The EPC contractor, Ventech, will spercifically lead the commissioning and start-up of the plant. But,

a secondment agreement has been signed by ENVIA and Velocys for a team of experienced Velocys operators and engineers to be on-site serving under the ENVIA Plant Manager during commissioning and start-up until the end of 2016.

The Velocys subcontract with Ventech for operations, commissioning and start-up planning and execution and the secondment agreement with ENVIA will generate a total of over $0.7 million of revenue for the Company in the current financial year.

Velocys, Red Rock and all that stranded gas

Red Rock Biofuels, which is developing a biomass-to-liquids plant using forestry waste as feedstock in Lakeview, Oregon, continues to make progress on permitting, financing and offtake agreements. All of the jet fuel that will be produced by the plant has been contracted to Southwest Airlines and FedEx. over in the stranded gas sector, Velocys has completed its part of the engineering study underway for a project being developed by a national gas company in Central Asia that is seeking to develop its stranded gas reserves. Elsewhere, the opportunity with a major fuels player in the US remains active.
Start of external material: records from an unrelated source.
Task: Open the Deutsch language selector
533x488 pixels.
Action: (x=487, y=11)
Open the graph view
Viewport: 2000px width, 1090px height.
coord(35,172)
Progress continues to be made by the third-party project developer, and the air permit for the plant has recently been issued.

More on Velocys here:

Velocys: The Digest’s 2016 8-Slide Guide

Velocys: The Digest’s 5-Minute Guide

The Bottom Line

Tough times for natgas-to-fuels with a thermocatalytic approach? Seems like so. But the fermentation companies like Intrexon believe there’s enough power in biology to survive the market dip, while other fermenation players head for niche markets with higher prices. We don;t see the gas bubble as “burst” because we’re not entirely convinced there is a “gas bubble” — based on proved reserves, there’s enough extractable gas to keep prices under that of crude oil on an energy content basis.

However, more and more players are struggling and there is an inflection point ahead if the ratio for natgas-to-crude dips much below 10X.